» PROVIDED PASSAGE
○ ○ ○ ○
DONGGUAN, China — Nick Nurse had said Canada would need to play extraordinary basketball to survive at the FIBA World Cup — missing most of its biggest stars, and playing in arguably the toughest group in the global tournament, nothing less would be good enough.
The overmatched Canadians played an extraordinary third quarter in their World Cup opener against Australia on Sunday, but the Aussies responded with an even better fourth. And now Canada faces a mammoth task to reach the second round after a 108-92 loss.
Khem Birch scored 18 points, while Cory Joseph added 16 to lead the 23rd-ranked Canadians, who roared back from a 17-point deficit in the third quarter only to fall apart in the fourth.
"We had some extraordinary moments tonight," Nurse said. "We've just got to stretch them out a little bit and go from there."
Now, likely nothing less than a victory over No. 7 Lithuania on Tuesday would get Canada to the next round. Lithuania clobbered 33rd-ranked Senegal 101-47 in Sunday's late game.
So, can the Canadian squad bounce back?
"I guess we are going to have to find out," Nurse said. "We don't really have a choice other than to learn what we can from this game and pick ourselves up and come out and play. For us, we would have probably thought we would have to win the first two (games) to have any chance — and obviously the third (against Senegal on Thursday).
"We were hoping to get this one tonight and we didn't so that puts us in a kind of must-win scenario for the next one."
Kevin Pangos chipped in with 14 points and eight assists for Canada.
Matthew Dellavedova scored three of his six three-pointers in the fourth quarter to lead No. 11 Australia with 24 points. Chris Goulding added 16, while Patty Mills had 15.
The World Cup game was the Canadians' first since the 2010 tournament in Turkey, where they went 0-5 and finished 22nd out of 24 teams.
The last time Canada won a World Cup game was 17 years ago almost to the day — a victory over Venezuela to finish 13th at the 2002 tournament in Indiana.
For 10 minutes on Sunday, Canada looked poised to break that drought. Trailing by as many as 17 points, the Canadians roared out of halftime with a 25-7 run, and clutched a one-point lead to start the fourth. Then they went ice cold. Andrew Bogut's floating jumper with 6:24 to play capped a 16-2 Boomers run and put the green and gold up by 13 points. A Joe Ingles three-pointer with about three minutes to play made it a 16-point Aussie advantage, and it was game over.
"The start wasn't very good and the end wasn't very good and I thought the middle was excellent," Nurse said. "We didn't seem to be catching any breaks with the ball bouncing our way early, and didn't shoot it especially well ... But we regrouped and put a heck of a third quarter together. Just had another bad stretch to start the fourth and then a really bad stretch in the fourth there where we just couldn't shut their water off."
Australia outscored Canada 28-6 over the first 8:44 of the fourth quarter — an ugly stretch that killed Canada's hopes, and surely had Canadian fans wistfully thinking of what might have been.
"This game is done, just got to flush it and go on," said a glum Joseph, speaking barely above a whisper.
○ ○ ○ ○
» SUPPLIED RECORDS
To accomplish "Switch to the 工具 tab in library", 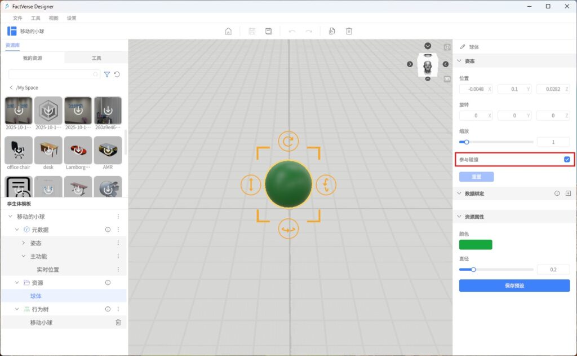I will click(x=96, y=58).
○ ○ ○ ○
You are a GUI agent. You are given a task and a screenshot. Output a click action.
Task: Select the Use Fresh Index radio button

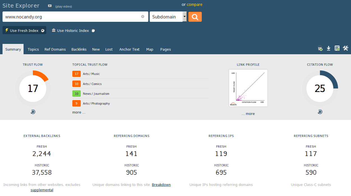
○ ○ ○ ○
» PROBLEM
Set down, word for word, the part of the article on Canada's World Cup loss to Australia that opens with the words containing "The last time" and closes with "tournament in Indiana.". The records aren't needed for anything asked here.

» EXERCISE SOLUTION
The last time Canada won a World Cup game was 17 years ago almost to the day — a victory over Venezuela to finish 13th at the 2002 tournament in Indiana.